The satellite launcher failed because a rocket fuel filter had become dislodged, causing one of the engines to overheat, said Virgin Orbit

Cornwall Council will not investigate the county's spaceport over claims that if a rocket exploded on the ground "people would have been killed".

Hundreds of people attended the failed Virgin Orbit operation on 9 January out of the Newquay airfield.

Space technology company Newton Launch Systems told a parliamentary committee that it had concerns about the launch.

Council leader Linda Taylor said no investigation was to be carried out "at the current time".

The first ever attempted space launch from UK soil in January ended in failure when the Virgin Orbit rocket suffered an "anomaly".
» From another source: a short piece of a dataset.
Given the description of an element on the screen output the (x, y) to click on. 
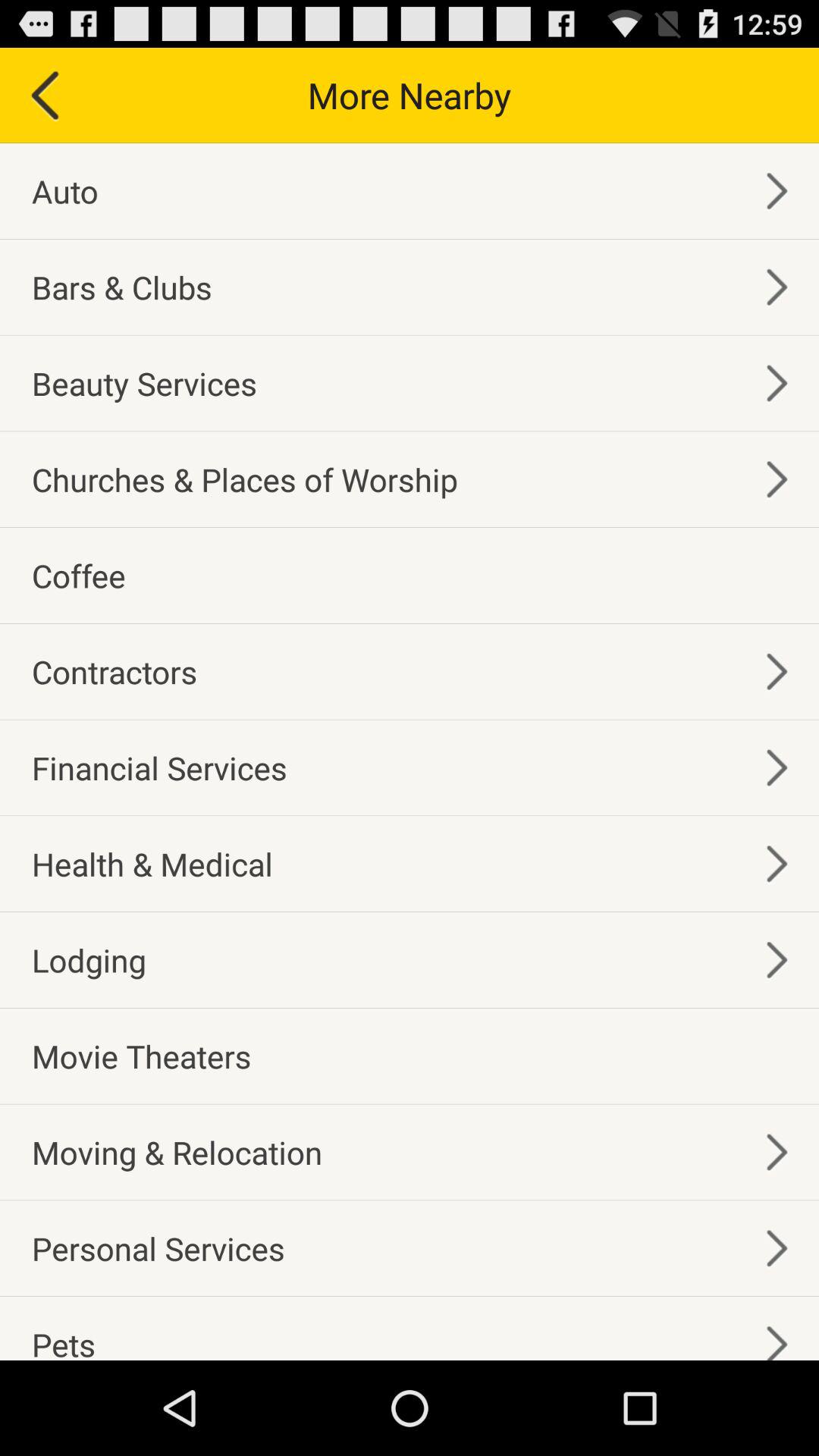
launch the churches places of (244, 479)
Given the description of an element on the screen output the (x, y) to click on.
Newton Launch Systems gave the Parliament Science, Technology, Innovation Select Committee a report earlier this year, saying concerns included any rocket explosion on the runway possibly killing spectators with flying fragments and burning fuel, the Local Democracy Reporting Service said.

Image source, Reuters
Image caption,

In January's launch, a jumbo jet operated by Virgin Orbit carried a rocket out of Newquay, Cornwall, to release it high over the Atlantic Ocean

It also suggested that "for safety reasons" the launch should have taken place 300km (185 miles) west of Ireland rather than at Newquay.

The report said "significant numbers of people, including members of the public" were "in close proximity to the aircraft and its fully-fuelled rocket as it taxied to the runway".
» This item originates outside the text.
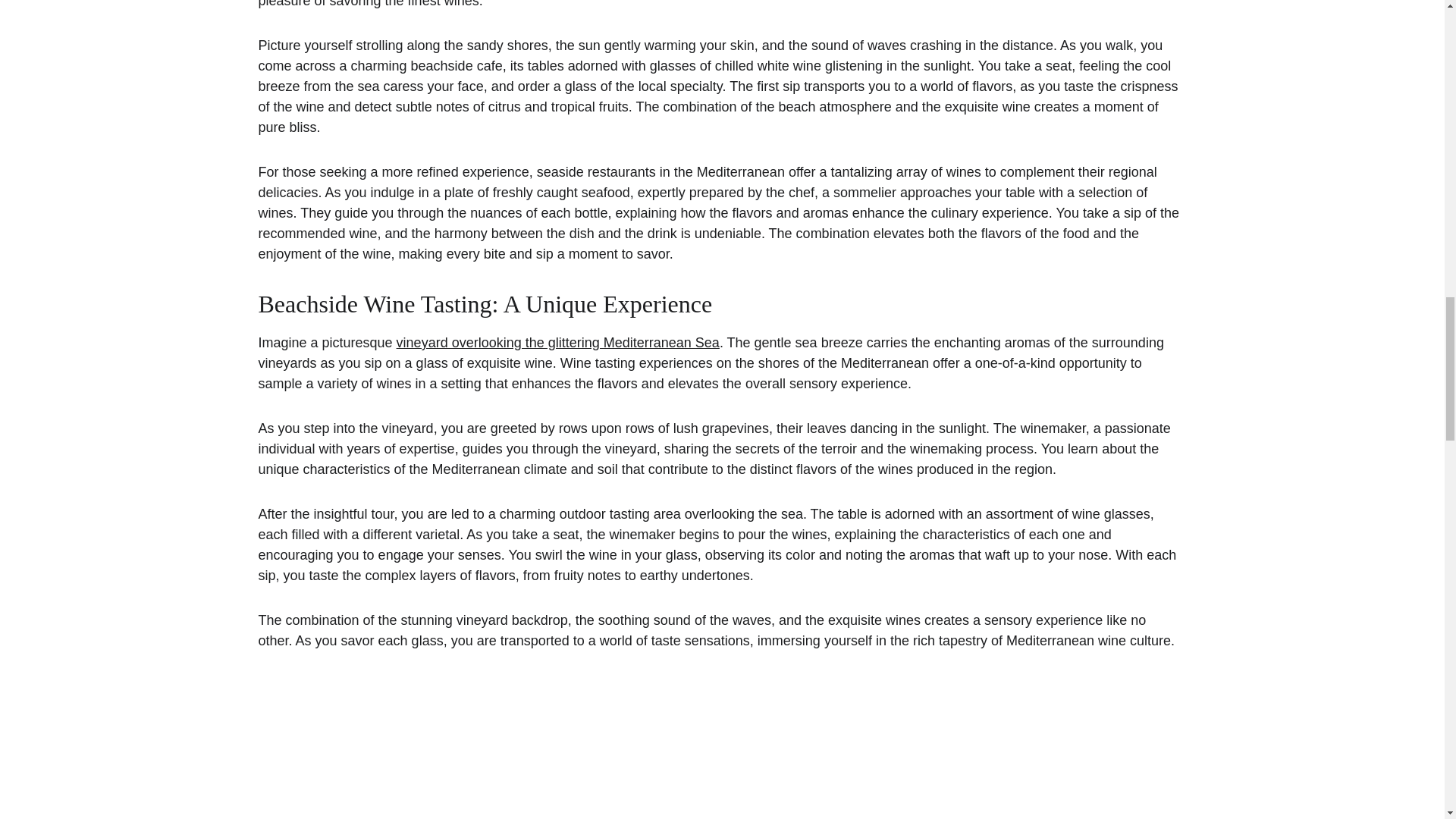
vineyard overlooking the glittering Mediterranean Sea (557, 342)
It added: "Although the risk of the rocket exploding while on the ground is quite low … had the rocket exploded, people would have been killed."

A member of the public asked the council's cabinet if it would investigate.

Council leader Linda Taylor said all launch operations "were conducted in full accordance" with licences and "the regulator was present at the launch event monitoring compliance with the licensing conditions".

"Given that no concerns from the regulator have been raised, it is not agreed that the council should conduct a investigation into Spaceport Cornwall at the current time," she said

There has been some doubt cast over the spaceport's future after in April, Virgin Orbit shut in May.

The Civil Aviation Authority previously said it remained a fully licenced Spaceport, but the operating licence would need to be amended before a new operator could launch from there.

The former boss of Spaceport Cornwall, Melissa Quinn, announced in May she was quitting to take up a post in the US.

Cornwall Council announced a two-year space sector strategy, external last month, including an expectation of 150 jobs at the spaceport by 2025.